HPC Parallel¶
Running on HPC machines is slightly more complex that the simple dask distributed parallelism gained by using dask-distributed alone. The LocalCluster implementation gained by setting the “–parallel” flag often will not launch on HPC platforms because of how they are configured. So we have implemented a HPC friendly option that uses both dask-distributed and dask-jobqueue. Due to the complexity of how HPC machines operate, it is possible to submit these workloads in several different ways, and there are several options for manual configuration of parameters. The below table shows the HPC specific CLI flags, what they do and their default values.
Flag |
Description |
Default |
|---|---|---|
–conda-exec |
conda/mamba executable override, use if having issues. |
autodetect |
–conda-env |
Override for name of environment to load. |
autodetect |
–conda-path |
Override for conda install. |
autodetect |
–hpc |
Turn on HPC parallelism. |
False |
–hpc-account |
Set HPC project/account to use for submissions. |
empty string |
–hpc-constraint |
Constraints to apply to job allocation, such as hardware generation. |
empty string |
–hpc-cores |
Override for number of cores on requested per node. |
autodetect |
–hpc-memory |
Override for memory request. |
autodetect |
–hpc-nodes |
How many nodes should the job run on. |
1 |
–hpc-processes |
Override How many dask processes per node. This should usually match cores. |
autodetect |
–hpc-queue |
Override for queue name to submit to. |
standard |
–hpc-qos |
Override for QoS. |
empty string |
–hpc-walltime |
Override for wall time job should request |
24:00:00 |
–submit |
Have WaterEntropy submit itself to a HPC cluster |
False |
The easiest option for users to launch this version of WaterEntropy, is from the commandline using our advanced auto-detection features to lookup and detect various hardware features and submit WaterEntropy to the scheduler. This is likely to be the most compliant with HPC policies of the pure CLI ways to launch.

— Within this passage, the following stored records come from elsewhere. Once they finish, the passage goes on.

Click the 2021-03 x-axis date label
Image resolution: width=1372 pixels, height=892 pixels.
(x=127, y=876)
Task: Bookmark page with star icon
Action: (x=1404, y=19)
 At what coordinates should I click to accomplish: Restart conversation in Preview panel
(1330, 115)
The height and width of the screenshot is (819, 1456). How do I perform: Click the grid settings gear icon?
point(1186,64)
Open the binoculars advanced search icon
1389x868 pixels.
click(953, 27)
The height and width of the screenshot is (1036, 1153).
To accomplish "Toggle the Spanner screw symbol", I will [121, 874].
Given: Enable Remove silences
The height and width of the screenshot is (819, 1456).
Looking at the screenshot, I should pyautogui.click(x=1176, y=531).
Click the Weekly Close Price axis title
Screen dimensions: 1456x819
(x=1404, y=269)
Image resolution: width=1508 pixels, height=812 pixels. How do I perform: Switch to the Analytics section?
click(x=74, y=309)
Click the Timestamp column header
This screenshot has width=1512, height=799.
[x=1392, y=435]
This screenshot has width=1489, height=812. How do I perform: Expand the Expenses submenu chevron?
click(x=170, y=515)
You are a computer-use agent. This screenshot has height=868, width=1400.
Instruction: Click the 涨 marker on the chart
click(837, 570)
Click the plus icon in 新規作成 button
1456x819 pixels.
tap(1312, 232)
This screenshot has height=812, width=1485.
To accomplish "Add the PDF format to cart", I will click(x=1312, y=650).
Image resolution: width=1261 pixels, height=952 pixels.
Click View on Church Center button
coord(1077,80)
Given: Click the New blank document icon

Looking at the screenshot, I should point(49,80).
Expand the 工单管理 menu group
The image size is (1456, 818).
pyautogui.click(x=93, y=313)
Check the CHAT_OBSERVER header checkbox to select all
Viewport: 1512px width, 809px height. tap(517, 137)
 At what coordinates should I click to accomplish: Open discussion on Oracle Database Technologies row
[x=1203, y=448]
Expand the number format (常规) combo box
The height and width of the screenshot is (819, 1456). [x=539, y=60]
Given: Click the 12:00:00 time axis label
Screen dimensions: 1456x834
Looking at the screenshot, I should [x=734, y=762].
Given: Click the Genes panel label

To do this you simply run:
waterEntropy --file-topology example_inputs/BTN_longer_sims/BTN_solvated_box.prmtop \\
--file-coords example_inputs/BTN_longer_sims/BTN_5000frames.nc \\
--start 0 --end 512 --step 1 --hpc --hpc-nodes 4 --hpc-account c01-bio \\
--hpc-qos standard --submit
This will submit a master job to the scheduler system which will run the WaterEntropy master process, a separate dask cluster will then be orchestrated to run the work, so you will see a single master job plus the number of nodes requested as dask-workers in the HPC queue.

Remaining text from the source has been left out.